Claims are marked separately from source links so future crawlers and reviewers can update them without rewriting the page.

verified

Odysseus is listed as open source.

License metadata: MIT
verified

Odysseus has a recorded GitHub repository: pewdiepie-archdaemon/odysseus.

Resource facts and GitHub source link.
inferred

Odysseus supports these recorded deployment modes: self hosted, cloud.

OpenAgent decision signal metadata.
inferred

Odysseus is tagged with mcp, workflow orchestration capabilities.

OpenAgent capability taxonomy.
Missing checks
  • Dedicated docs link is missing.
  • Repository freshness has not been recorded.
Next action

How to start evaluating Odysseus

Inspect repository

Check license, recent activity, issues, examples, and security-sensitive code paths.

Open source

Open Homepage

Start from the official source before adopting third-party instructions.

Open source

Install with Docker (recommended)

Clone the repository and start Odysseus with Docker. Open http://localhost:7000 when containers are healthy.

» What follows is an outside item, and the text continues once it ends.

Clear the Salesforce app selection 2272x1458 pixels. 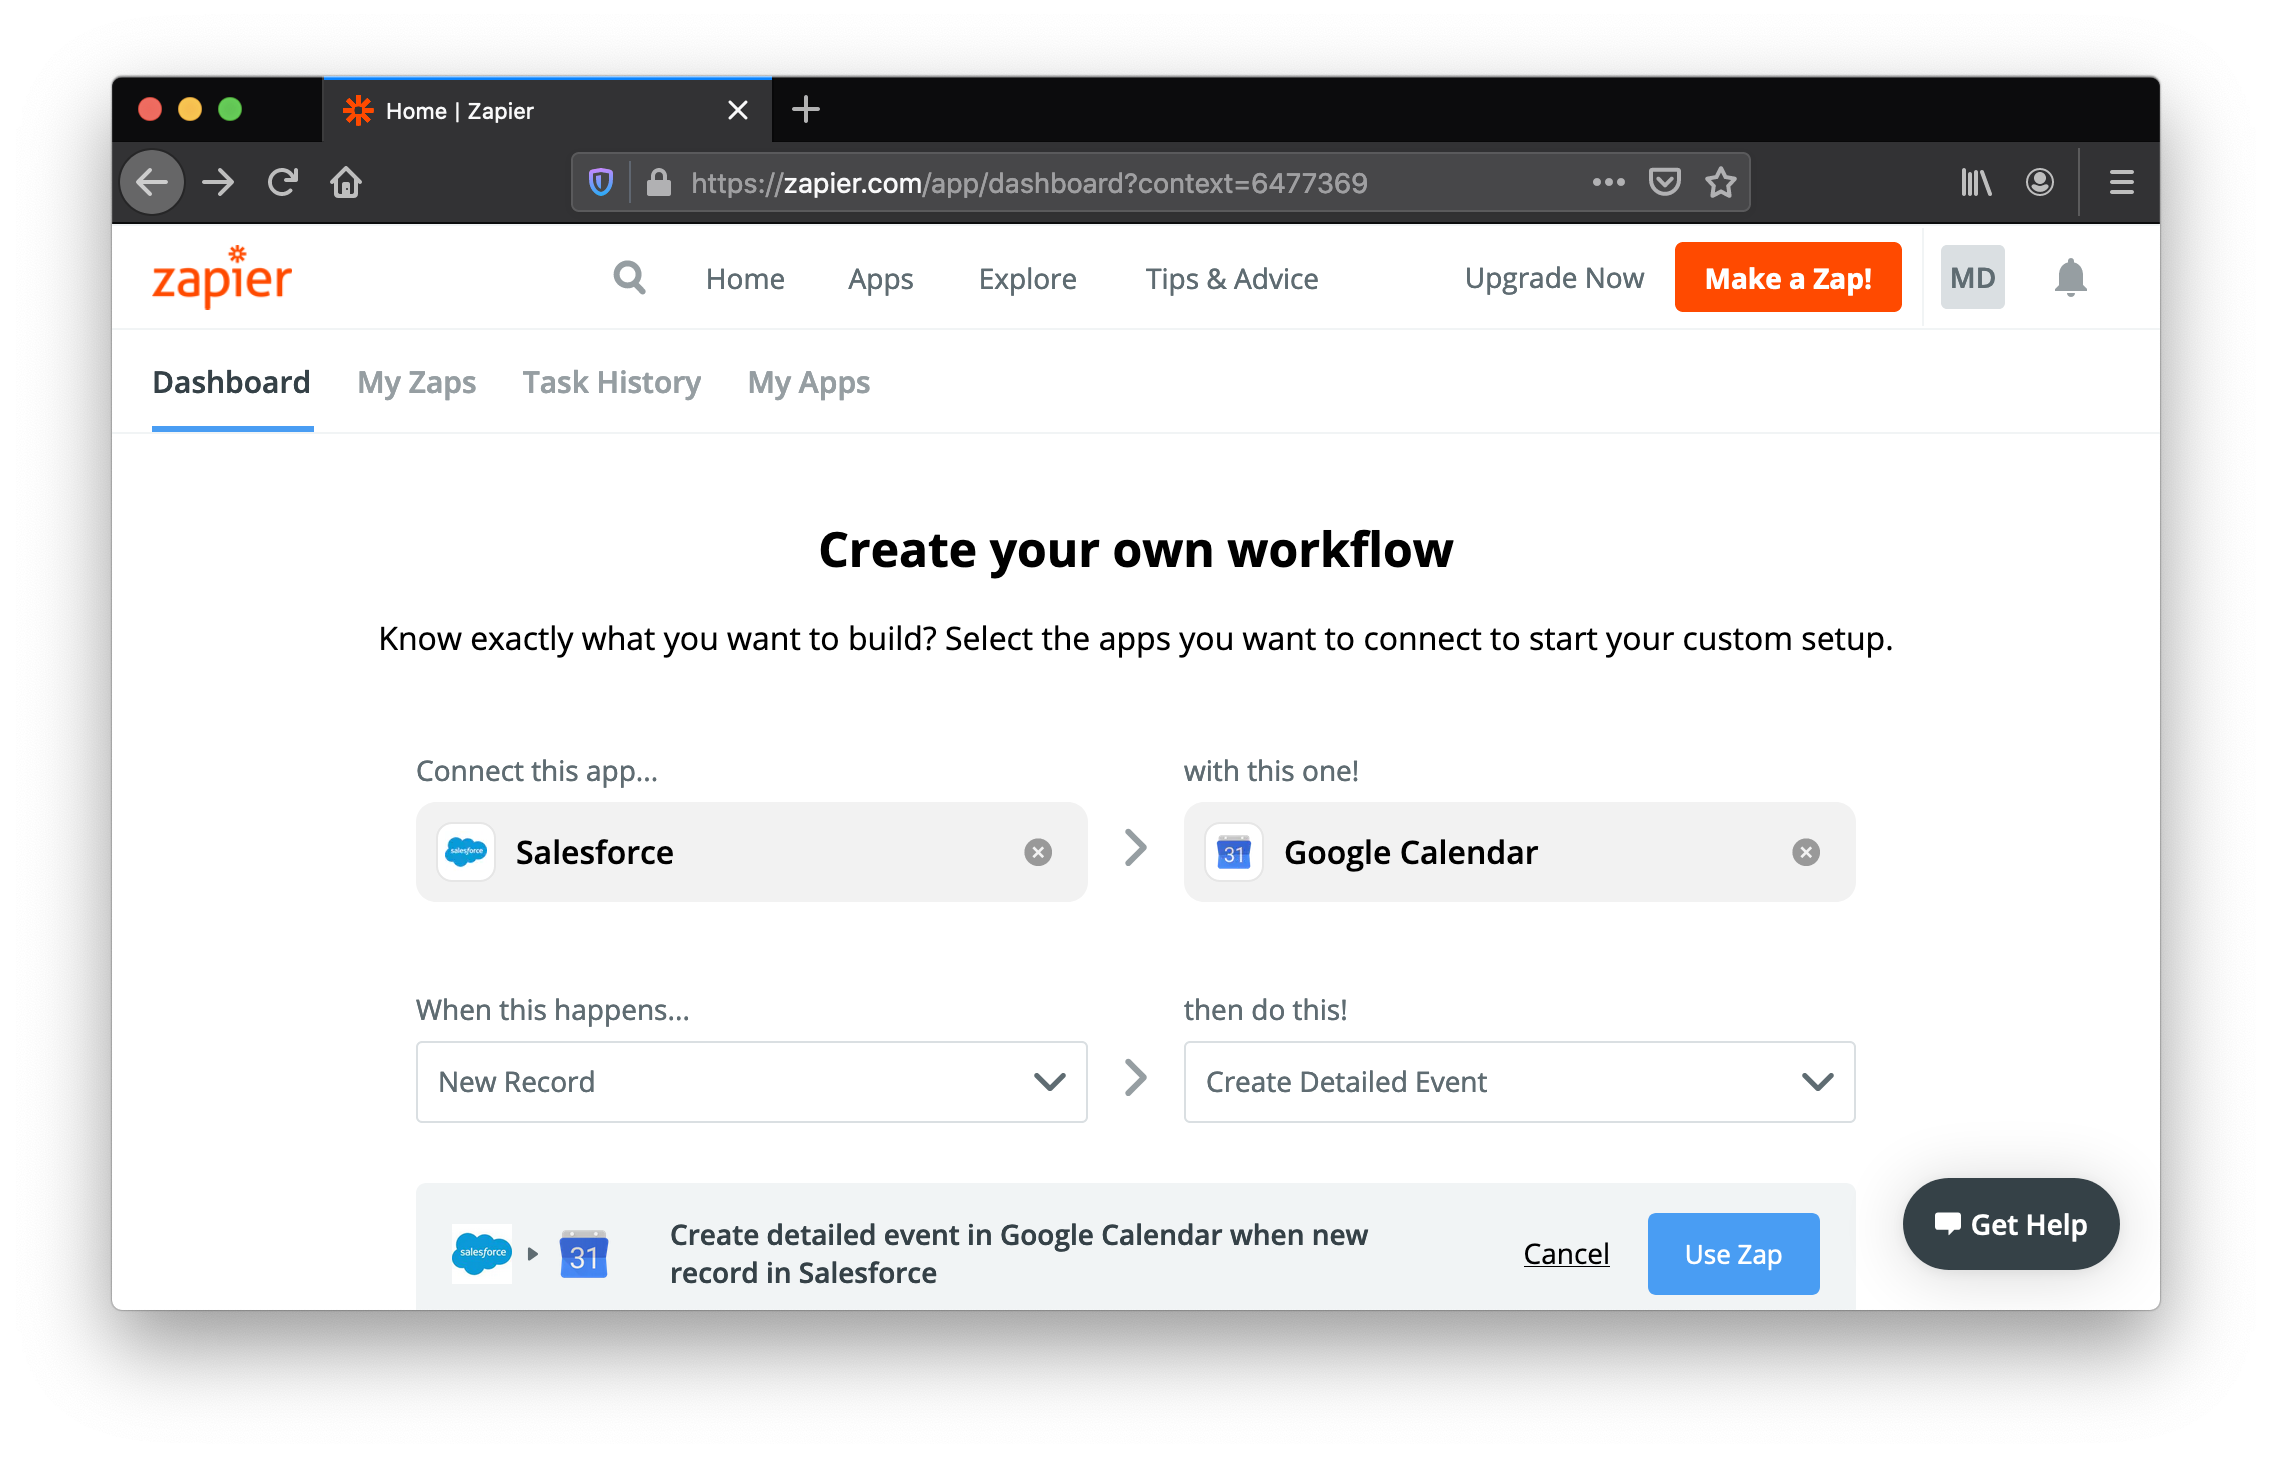[1038, 852]
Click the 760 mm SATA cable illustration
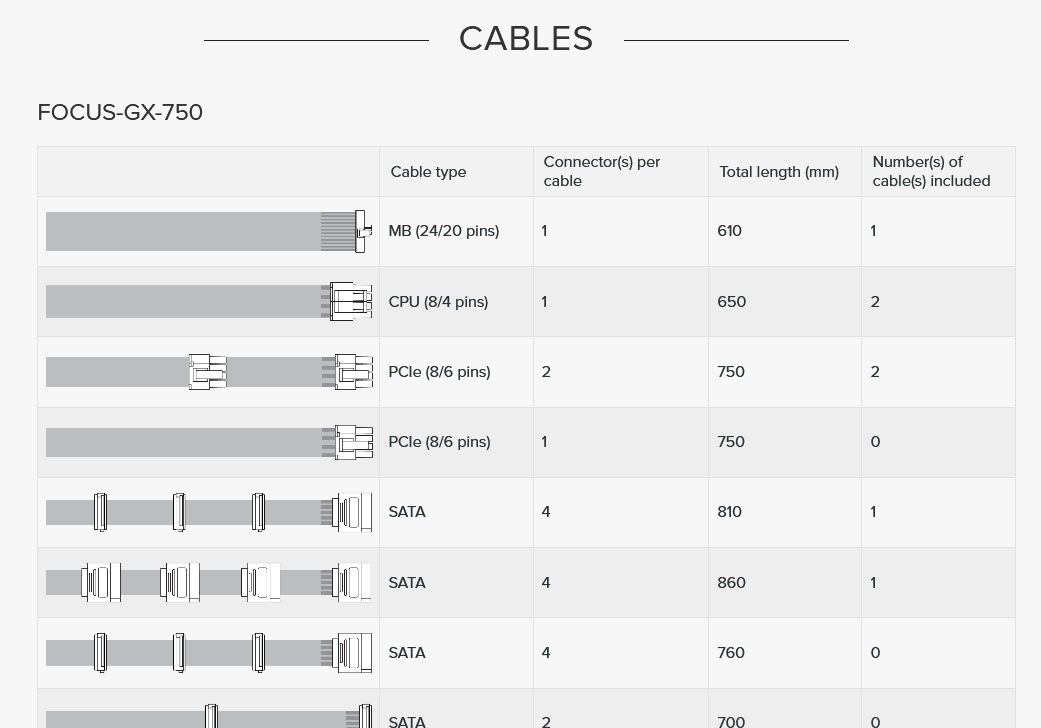 (x=208, y=652)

git clone https://github.com/pewdiepie-archdaemon/odysseus.git && cd odysseus && docker compose up -d --build

Install natively on Linux/macOS

Native install requires Python 3.11+. The Cookbook feature also needs tmux for background model operations.

git clone https://github.com/pewdiepie-archdaemon/odysseus.git && cd odysseus && python3 -m venv venv && source venv/bin/activate && pip install -r requirements.txt && python setup.py && python -m uvicorn app:app --host 127.0.0.1 --port 7000
Compare

Alternatives and nearby resources

Use related resources to compare category fit, license, deployment model, and first-workflow behavior.

FAQ

Common questions about Odysseus

What should I check before using Odysseus?

Start with one safe workflow for Odysseus. Inspect official setup instructions, required credentials, execution logs, approval points, and failure recovery before expanding from a sandbox task into production automation.

Is Odysseus open source?

Odysseus is listed with MIT based on the official source links in this profile. Re-check the repository, model card, or docs before production use.

Who should evaluate Odysseus?

Odysseus is most worth evaluating for developers who want a self-hosted all-in-one AI workspace with full data privacy.

Does Odysseus require a GPU?

No. Odysseus connects to any LLM endpoint — local or remote. The Cookbook model serving is optional and GPU-dependent. You can use it with API providers like OpenAI, Anthropic, or OpenRouter without any local GPU.

How does Odysseus compare to running separate tools?

Odysseus combines chat, agents, deep research, email, documents, calendar, and model management into one application. The tradeoff is breadth over specialization — dedicated tools may go deeper on specific tasks.